▶ _Goal of the exercise_
Go through the listing and copy each line that has the string "computer" in it.
======== Records provided ========
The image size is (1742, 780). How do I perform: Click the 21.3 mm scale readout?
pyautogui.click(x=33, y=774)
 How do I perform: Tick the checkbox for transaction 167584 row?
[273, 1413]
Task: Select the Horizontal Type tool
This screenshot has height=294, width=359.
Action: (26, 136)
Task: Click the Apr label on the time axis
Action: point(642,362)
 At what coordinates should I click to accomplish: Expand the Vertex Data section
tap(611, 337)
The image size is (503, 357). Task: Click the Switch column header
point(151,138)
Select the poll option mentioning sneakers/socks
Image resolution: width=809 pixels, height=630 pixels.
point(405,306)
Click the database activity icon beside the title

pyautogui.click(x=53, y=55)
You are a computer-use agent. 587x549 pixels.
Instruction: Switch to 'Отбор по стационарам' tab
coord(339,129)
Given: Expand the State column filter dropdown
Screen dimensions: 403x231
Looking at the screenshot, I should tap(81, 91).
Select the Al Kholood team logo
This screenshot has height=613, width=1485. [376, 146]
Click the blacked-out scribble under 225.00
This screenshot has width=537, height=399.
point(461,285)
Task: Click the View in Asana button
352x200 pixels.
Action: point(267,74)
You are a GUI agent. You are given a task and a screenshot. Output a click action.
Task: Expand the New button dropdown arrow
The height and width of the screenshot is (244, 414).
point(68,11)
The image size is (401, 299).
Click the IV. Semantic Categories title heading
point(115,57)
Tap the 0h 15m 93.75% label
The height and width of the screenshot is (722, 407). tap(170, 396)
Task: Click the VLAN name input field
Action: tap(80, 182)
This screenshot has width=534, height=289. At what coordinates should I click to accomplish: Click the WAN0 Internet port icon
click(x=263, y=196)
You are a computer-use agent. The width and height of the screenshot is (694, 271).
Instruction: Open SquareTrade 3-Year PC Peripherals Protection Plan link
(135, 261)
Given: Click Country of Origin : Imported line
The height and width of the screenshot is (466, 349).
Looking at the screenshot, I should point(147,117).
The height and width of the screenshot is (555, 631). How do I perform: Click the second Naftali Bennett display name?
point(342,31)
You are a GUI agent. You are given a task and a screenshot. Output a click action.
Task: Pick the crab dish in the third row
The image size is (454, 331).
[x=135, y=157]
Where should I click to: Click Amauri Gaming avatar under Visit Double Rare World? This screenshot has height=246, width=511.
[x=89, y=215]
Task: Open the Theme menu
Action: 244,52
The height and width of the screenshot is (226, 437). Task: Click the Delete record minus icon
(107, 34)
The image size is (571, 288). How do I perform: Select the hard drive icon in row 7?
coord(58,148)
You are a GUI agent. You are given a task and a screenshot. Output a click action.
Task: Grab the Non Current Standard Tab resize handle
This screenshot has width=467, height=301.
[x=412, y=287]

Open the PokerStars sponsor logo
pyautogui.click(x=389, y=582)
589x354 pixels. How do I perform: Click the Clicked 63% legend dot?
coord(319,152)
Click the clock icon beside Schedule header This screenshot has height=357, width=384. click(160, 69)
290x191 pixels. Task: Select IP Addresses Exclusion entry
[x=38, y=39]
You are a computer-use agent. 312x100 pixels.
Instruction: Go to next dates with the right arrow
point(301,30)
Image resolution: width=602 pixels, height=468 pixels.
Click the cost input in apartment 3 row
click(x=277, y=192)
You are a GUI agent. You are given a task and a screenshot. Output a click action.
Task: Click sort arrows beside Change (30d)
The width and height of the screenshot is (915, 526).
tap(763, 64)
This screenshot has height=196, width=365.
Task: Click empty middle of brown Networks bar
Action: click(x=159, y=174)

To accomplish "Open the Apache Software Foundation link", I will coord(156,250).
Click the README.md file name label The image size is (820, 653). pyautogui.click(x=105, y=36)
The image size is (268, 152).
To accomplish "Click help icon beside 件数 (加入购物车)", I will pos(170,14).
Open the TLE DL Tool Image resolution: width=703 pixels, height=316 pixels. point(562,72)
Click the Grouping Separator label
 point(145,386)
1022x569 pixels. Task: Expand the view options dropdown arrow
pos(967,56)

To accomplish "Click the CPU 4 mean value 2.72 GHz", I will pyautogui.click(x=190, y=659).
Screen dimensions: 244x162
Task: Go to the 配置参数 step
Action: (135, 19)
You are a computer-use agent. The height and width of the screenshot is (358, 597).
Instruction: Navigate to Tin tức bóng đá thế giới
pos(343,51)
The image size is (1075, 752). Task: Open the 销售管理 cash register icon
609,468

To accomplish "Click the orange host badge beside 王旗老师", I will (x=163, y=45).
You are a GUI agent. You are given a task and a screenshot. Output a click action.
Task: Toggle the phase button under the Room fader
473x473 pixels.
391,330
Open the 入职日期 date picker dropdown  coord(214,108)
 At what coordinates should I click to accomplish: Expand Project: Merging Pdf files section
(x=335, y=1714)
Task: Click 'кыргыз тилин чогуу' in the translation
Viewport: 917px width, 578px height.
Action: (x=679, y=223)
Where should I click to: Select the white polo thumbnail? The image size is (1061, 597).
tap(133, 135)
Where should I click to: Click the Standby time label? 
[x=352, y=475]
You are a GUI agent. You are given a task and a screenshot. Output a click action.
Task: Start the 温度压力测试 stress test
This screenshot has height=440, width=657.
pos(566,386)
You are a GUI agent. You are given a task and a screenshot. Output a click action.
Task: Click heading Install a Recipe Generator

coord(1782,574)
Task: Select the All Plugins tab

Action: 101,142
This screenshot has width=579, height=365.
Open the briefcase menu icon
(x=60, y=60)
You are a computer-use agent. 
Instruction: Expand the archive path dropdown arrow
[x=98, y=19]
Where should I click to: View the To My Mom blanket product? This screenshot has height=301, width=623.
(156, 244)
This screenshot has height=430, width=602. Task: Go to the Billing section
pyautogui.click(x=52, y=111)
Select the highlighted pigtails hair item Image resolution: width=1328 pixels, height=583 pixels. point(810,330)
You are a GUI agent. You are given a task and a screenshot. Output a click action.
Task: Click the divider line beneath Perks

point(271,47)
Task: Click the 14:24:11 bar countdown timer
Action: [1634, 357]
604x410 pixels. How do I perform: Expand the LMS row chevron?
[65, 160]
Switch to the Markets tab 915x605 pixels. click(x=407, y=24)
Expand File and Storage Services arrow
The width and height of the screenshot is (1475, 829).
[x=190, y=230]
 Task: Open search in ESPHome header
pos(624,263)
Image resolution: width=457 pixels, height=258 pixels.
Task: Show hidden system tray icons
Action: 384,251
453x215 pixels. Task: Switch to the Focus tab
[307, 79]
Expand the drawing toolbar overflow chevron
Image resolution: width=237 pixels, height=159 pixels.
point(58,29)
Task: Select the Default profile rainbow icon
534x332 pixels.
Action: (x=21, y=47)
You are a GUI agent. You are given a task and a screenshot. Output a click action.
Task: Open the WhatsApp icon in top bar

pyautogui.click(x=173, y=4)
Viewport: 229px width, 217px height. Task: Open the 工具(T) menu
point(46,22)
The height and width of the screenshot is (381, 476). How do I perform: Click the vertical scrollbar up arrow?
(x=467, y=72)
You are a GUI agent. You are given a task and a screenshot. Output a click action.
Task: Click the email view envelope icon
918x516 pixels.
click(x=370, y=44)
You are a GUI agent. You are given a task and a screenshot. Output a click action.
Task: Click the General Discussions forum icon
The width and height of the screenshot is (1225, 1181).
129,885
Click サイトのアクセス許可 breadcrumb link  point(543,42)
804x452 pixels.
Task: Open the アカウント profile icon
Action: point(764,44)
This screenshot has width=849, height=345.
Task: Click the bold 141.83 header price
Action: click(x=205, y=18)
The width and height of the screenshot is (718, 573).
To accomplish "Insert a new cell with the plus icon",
========
▶ _Solution to the problem_
You are a computer-use agent. 587x549 pixels.
You are a computer-use agent. The width and height of the screenshot is (694, 271).
You are a computer-use agent. 312x100 pixels.
You are a computer-use agent. The height and width of the screenshot is (358, 597).
You are a computer-use agent. 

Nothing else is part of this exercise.